**WHAT YOU HAVE TO DO:** Reproduce verbatim the part of the entries that opens with the line containing "Navigate to the Blog breadcrumb folder" and closes with the line containing "pos(163,59)", both of those lines included. Omit the pictures from your reproduction.

--- START OF RECORDS FOR PROCESSING ---

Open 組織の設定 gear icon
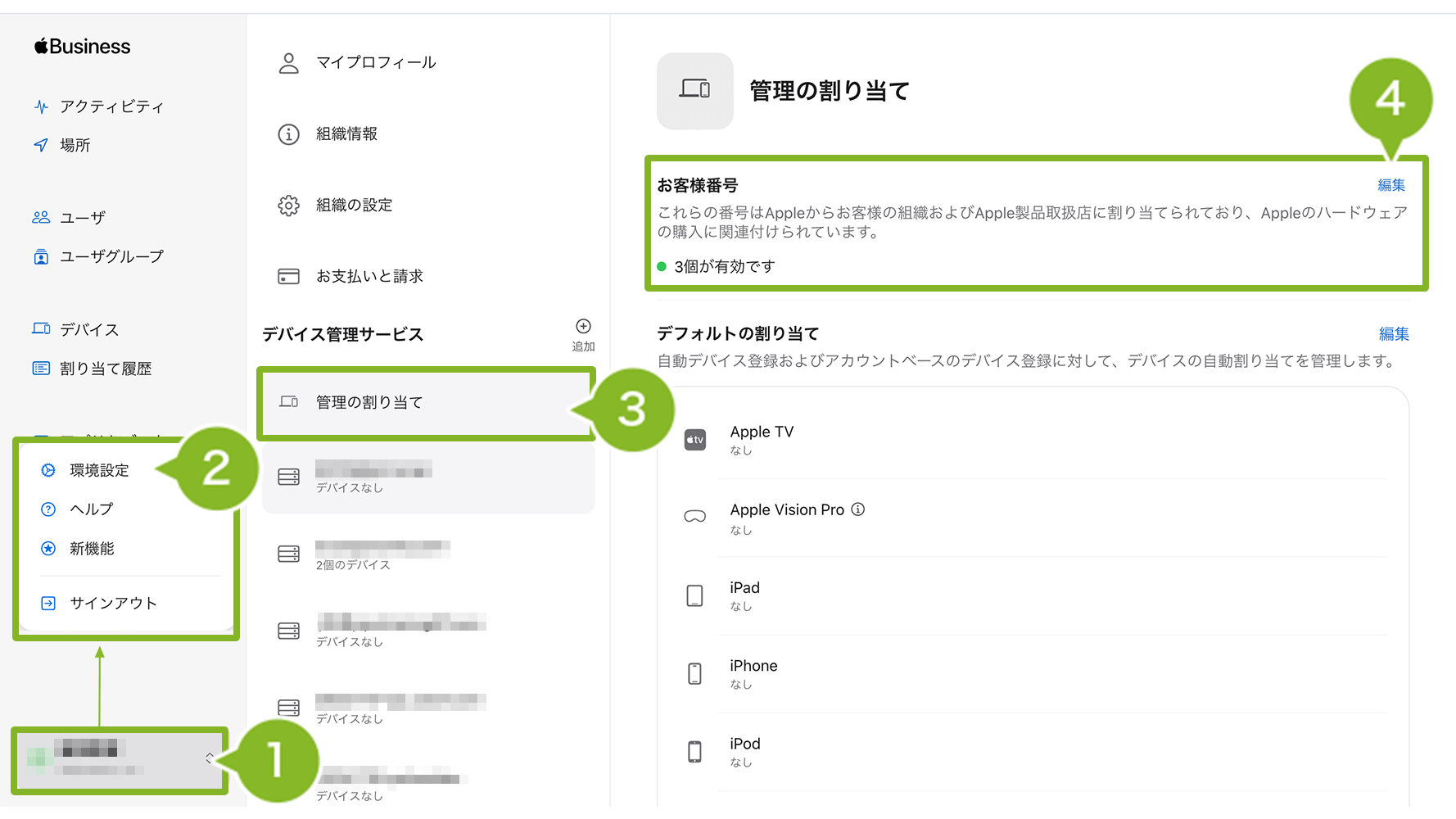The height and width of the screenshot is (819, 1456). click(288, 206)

--- END OF RECORDS FOR PROCESSING ---
--- START OF RECORDS FOR PROCESSING ---

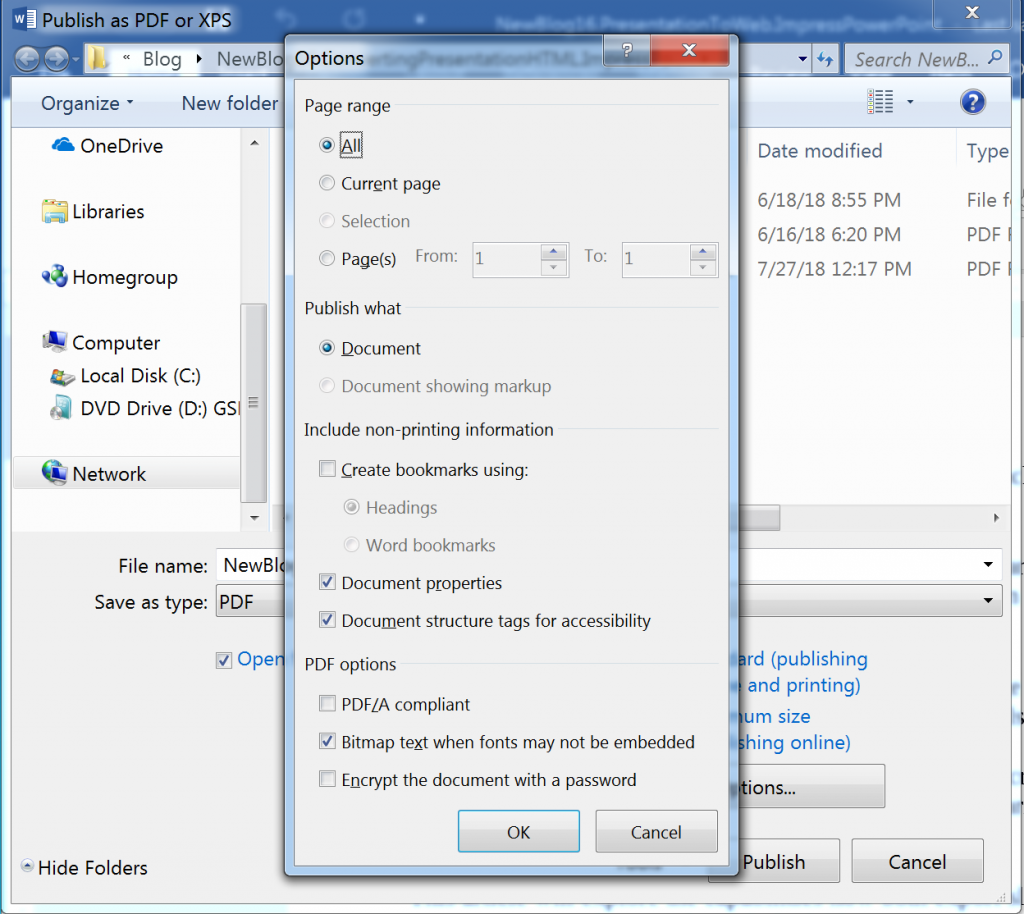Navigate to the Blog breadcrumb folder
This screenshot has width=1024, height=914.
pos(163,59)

--- END OF RECORDS FOR PROCESSING ---

**RESPONSE:**
Navigate to the Blog breadcrumb folder
This screenshot has width=1024, height=914.
pos(163,59)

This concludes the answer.